Não, nunca esteve em risco. Porque o editor considera reportagem investigativa a coisa mais importante que temos. Todas as receitas caíram desde 2001, e caíram mais em 2008 e 2009. Então, perdemos muitos repórteres. Não cobrimos mais o tribunal, lugar que gerava ideias para investigações. Muitos jornais não cobrem mais o prefeito. E se o prefeito for corrupto, quem irá mostrar?
Gostou do filme Spotlight? Como se sentiu ao se ver representado pelo ator Michael Keaton?
Gostei muito! Acho que é um filme muito importante sobre o jornalismo e sobre as crianças. Tom McCarthy é um diretor muito bom, que convidou alguns dos melhores atores, e eles trabalharam por pouco dinheiro porque o assunto eram crianças. Foi gratificante. Repórteres... Nós gostamos de estar atrás das cenas, fazer perguntas, e não de responder a perguntas. Então, é um pouco estranho, passei o ano passado inteiro respondendo a perguntas. Mas é uma coisa boa porque o assunto é importante e precisamos falar sobre isso.
Segundo o filme, foi necessário que um diretor de Redação recém-chegado de Miami se interessasse pela história dos crimes na Igreja e visse o que a comunidade de Boston ou os próprios jornalistas da cidade não conseguiam enxergar. Que papel, no dia a dia da investigação, teve Marty Baron, hoje no Washington Post?
Seu papel aparece bem no filme. Ele era um cara de fora, que não devia favores a ninguém em Boston. Ele abriu a porta e viu algo, porque tinha um olhar estrangeiro. Ouvia-se falar que havia ações judiciais de 84 vítimas de um só padre, e o juiz havia arquivado os registros. Então, Baron perguntou: "Por que não vamos à Corte e pedimos para abrir esses registros?". Ninguém tinha pensado nisso. No primeiro dia como diretor, ele chamou o advogado (do jornal) e a mim e disse: "Eu gostaria que você e o seu time investigassem esse padre". Eu disse: "Oh, meu Deus! A Igreja Católica?". O Boston Globe era um jornal muito bom, mas os editores não tinham a cultura de ir além dos registros oficiais. O fato de o juiz ter arquivado os registros não parecia grande coisa. Mas era. Foi a partir daí que começamos.

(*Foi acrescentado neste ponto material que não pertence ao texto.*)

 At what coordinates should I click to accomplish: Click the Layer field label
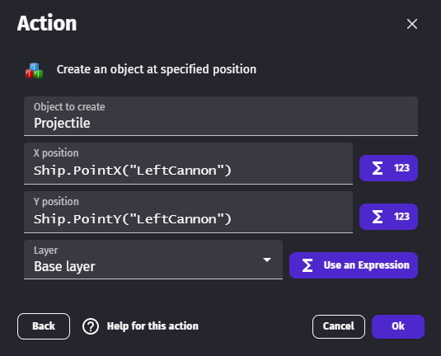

Qual é o grande assunto nos EUA a ser investigado hoje?
Um assunto de que o presidente não fala é a desigualdade. Ninguém quer falar sobre isso. Todo mundo fala da classe média, mas ninguém fala dos pobres. Temos um sistema agora em que há muitas pessoas bilionárias e muitas outras não têm nada. E os dois partidos políticos sequer falam sobre isso.
Que dica o senhor dá a estudantes de jornalismo?
Nunca aceite não como resposta (risos).